Inadequate support for package revisions, hidden pristine sources
Currently, rpa-base supports
package revisions (i.e. revisions of the packaging work itself for the same
upstream sources), because it acknowledges that packaging can be
non-trivial, but doesn’t leverage the fact that the upstream sources
remain unmodified across minor revisions. Also, the pristine sources are
only available implicitly as the initial commit to RPA’s version
control repository.
Once I complete the transition from .rps ports to a scheme
involving upstream sources plus RPA patches, RPA will effectively work as a
mirror of the projects in RAA and updates through rpa-base will be much faster (much
lower BW usage).
Insufficient support for binary packages
Lack of signed packages/ports
Digital signatures themselves are simple (I wrote a sample implementation
months ago), the only complication being key management and the command
line tools for RPA developers. Fortunately, RPA’s centralized nature
makes the former much easier than in the case of RubyGems: end users only
have to trust the signature of RPA and not those of all the upstream
developers, so we don’t need a web of trust involving potentially all
of the Ruby community for this to work.
Platform specification and discovery
This can be very tricky because the information reported by Ruby’s
RUBY_PLATFORM doesn’t take us anywhere: we will at least need
information concerning the ABI/runtime Ruby was built with, and probably
much more if we’re linking against other libraries. This is something
RubyGems doesn’t seem to address at all, despite having several
binary gems in the repository, so I cannot just copy their ontology as I
planned to :-(
Too rigid versioning model
Originally, it was decided that the best model to guarantee API
compatibility would be full version sets, so that a developer would not
specify the version of the library he wants directly, but rather the
API he’s interested in, by specifying something like
require 'rpa'
RPA.version = "1.0"
require 'foo' # uses foo with the API from RPA Release 1.0
if at all, since the good old require "foo" still works
out of the box.
All libraries within a release would be compatible, and only
backwards-compatible updates would find their way into a RPA release.

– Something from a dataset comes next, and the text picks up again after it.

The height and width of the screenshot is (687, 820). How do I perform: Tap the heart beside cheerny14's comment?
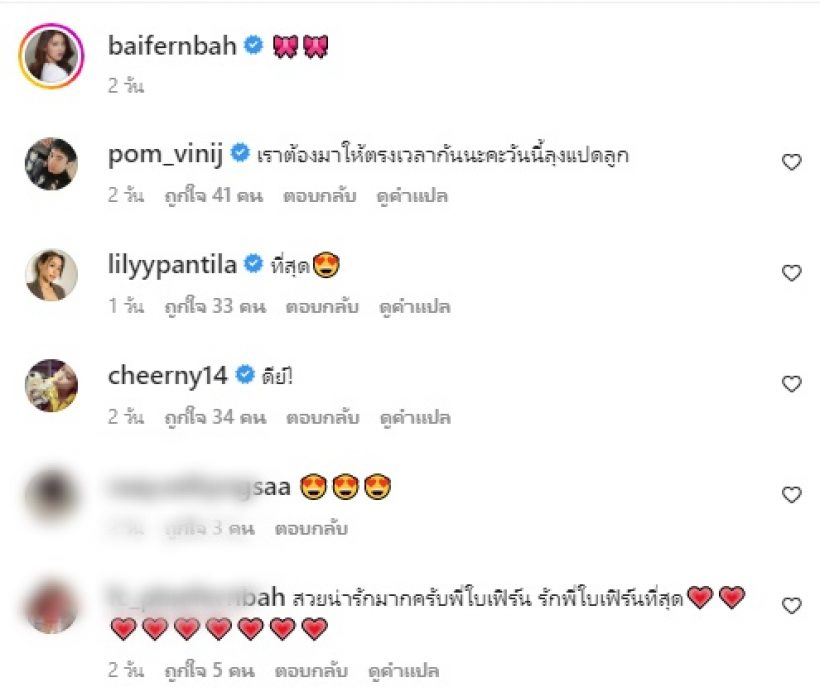[791, 384]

However, some libraries/applications just change too quickly, and some
people have expressed the need for explicit cherry-picking of the libraries
they depend on. I think that the latter should be the exception and not the
primary means to specify API requirements, like RubyGems does —
otherwise you end up having to change all the
require_gem 'foo', ">=1.0", "<2"
# ... in some other file ...
require_gem 'bar', ">=2.0", "<3" # bar 2.x works with foo 1.x
manually across several files, instead of changing a single
RPA.version="x.y" in one. Anyway, since I’d hate
to tell any developer that what he wants to do isn’t possible due to
stupid limitations in my software, rpa-base will provide a way to do
explicit cherry-picking for libraries, while keeping the general
"repackager-friendly, transparent installs" model. I will
probably generalize this all by adding explicit support for "package
clusters": that way a RPA release would be but a rather large list of
compatible ports. I will explore the way to merge FreeBSD’s and
Gentoo’s model, probably by adding more "dependency
primitives", which I will happily steal from Debian :).